A core belief is one that is deeply entrenched and one that has a powerful affect on how we view the world, ourselves and others. Importantly, most of the time we are not conscious of the fact that this mechanism is at work which, of course, makes it extremely difficult, even impossible, to control (after all, how can we control an unconscious process of which, by definition, we are unaware?).
Indeed, if we are unaware that our negative core beliefs, acquired during childhood, are at the root of our adult relationship difficulties, our lives will continue to be (most unhelpfully) directed by them.
It is only by identifying these negative core beliefs, understanding how, and why, they developed, and becoming aware of how they are ruining our adult relationships, that we may start to make positive changes.
Above : The burden of carrying around negative core beliefs.

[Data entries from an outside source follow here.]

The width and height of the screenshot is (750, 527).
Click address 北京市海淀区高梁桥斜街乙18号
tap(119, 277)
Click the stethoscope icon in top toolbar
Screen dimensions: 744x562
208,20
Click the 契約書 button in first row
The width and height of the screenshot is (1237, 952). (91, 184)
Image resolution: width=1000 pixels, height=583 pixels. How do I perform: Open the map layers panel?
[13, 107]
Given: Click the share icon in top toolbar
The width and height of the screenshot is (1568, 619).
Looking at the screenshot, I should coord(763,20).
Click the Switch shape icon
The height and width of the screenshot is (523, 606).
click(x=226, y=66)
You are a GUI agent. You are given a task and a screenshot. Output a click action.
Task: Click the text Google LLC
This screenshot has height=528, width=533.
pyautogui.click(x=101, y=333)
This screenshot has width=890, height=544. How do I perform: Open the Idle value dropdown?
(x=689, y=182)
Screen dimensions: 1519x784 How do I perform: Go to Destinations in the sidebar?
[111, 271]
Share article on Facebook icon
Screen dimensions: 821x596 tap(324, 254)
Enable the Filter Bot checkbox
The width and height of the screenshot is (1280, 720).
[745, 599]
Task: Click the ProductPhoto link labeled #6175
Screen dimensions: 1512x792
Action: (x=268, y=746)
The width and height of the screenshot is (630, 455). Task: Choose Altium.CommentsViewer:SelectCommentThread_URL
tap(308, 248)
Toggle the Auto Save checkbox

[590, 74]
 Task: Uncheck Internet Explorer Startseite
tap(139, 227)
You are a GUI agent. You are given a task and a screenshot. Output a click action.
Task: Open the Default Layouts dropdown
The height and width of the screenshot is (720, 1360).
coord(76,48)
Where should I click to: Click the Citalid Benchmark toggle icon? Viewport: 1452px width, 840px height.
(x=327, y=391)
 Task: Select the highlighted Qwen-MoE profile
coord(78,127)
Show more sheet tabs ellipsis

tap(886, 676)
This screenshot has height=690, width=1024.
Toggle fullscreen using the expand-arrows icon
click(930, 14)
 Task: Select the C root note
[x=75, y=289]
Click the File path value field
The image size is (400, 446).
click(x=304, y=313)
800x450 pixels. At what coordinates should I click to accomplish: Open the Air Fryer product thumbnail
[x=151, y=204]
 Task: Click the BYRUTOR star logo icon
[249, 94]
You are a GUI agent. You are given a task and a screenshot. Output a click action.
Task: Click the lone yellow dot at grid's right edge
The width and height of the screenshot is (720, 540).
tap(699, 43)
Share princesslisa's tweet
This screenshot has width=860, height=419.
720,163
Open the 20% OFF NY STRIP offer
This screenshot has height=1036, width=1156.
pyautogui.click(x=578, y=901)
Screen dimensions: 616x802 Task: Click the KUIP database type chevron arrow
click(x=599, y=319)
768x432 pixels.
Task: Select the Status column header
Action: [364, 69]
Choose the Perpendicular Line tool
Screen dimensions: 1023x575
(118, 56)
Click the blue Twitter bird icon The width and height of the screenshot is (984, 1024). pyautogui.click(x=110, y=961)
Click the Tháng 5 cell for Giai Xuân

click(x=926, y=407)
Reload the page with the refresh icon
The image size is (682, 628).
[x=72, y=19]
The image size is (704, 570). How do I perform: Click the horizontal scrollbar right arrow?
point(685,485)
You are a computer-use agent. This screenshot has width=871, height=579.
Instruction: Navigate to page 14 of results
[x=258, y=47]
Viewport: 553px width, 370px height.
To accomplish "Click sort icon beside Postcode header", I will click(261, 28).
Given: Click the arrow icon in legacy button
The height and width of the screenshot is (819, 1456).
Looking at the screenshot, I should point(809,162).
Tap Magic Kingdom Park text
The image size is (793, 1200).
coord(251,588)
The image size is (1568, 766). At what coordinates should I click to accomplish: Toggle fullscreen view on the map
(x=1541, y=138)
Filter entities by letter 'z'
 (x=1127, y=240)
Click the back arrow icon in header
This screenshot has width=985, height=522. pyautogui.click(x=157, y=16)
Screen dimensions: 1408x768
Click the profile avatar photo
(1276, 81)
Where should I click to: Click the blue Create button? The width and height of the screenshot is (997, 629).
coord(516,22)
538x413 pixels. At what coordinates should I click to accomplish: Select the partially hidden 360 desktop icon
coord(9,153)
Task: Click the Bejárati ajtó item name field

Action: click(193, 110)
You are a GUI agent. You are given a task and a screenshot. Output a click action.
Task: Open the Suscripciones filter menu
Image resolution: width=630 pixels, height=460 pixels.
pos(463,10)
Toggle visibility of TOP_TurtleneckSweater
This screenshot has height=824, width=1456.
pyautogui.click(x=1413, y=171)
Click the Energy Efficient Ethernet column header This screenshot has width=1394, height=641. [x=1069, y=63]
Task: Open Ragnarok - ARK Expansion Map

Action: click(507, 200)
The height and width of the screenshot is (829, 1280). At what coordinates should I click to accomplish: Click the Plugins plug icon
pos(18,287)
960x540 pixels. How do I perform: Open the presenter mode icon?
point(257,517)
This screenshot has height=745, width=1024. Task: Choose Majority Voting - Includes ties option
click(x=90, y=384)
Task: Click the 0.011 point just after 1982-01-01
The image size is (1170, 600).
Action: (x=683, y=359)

Negative core beliefs, developed due to our childhood dysfunctional relationships with our parents/primary care-givers, may, for example, include the following (the actual negative core beliefs we develop that harm our adult relationships will, of course, depend upon the exact nature of how we were badly treated by our parents/primary care-givers) :
Examples Of Negative Core Beliefs, That Negatively Affect Our Adult Relationships, We May Have Developed Due To Dysfunctional Relationships In Childhood With Significant Others:
– people I love will abandon/ reject / leave me
– people I love will betray and exploit me
– people I love will emotionally withdraw from me
– people I love will soon discover I’m unlovable, inadequate and worthless
– people I love will not protect me
Core Beliefs Are Easily Triggered:
Such core beliefs are very easily triggered, and, once triggered, can lead to extremely strong, uncontrolled emotions.
Very often, too, these easily triggered core beliefs lead us to jump to false and irrational conclusions. For example, if someone we are meeting for a drink is late, we might assume this is a sign of rejection when, in reality, it is because their car broke down and their mobile phone had a dead battery so they could not contact us to explain their lateness.
I will look in more detail at how and why these core beliefs are so easily triggered and can lead us to draw false and unwarranted conclusions in later posts.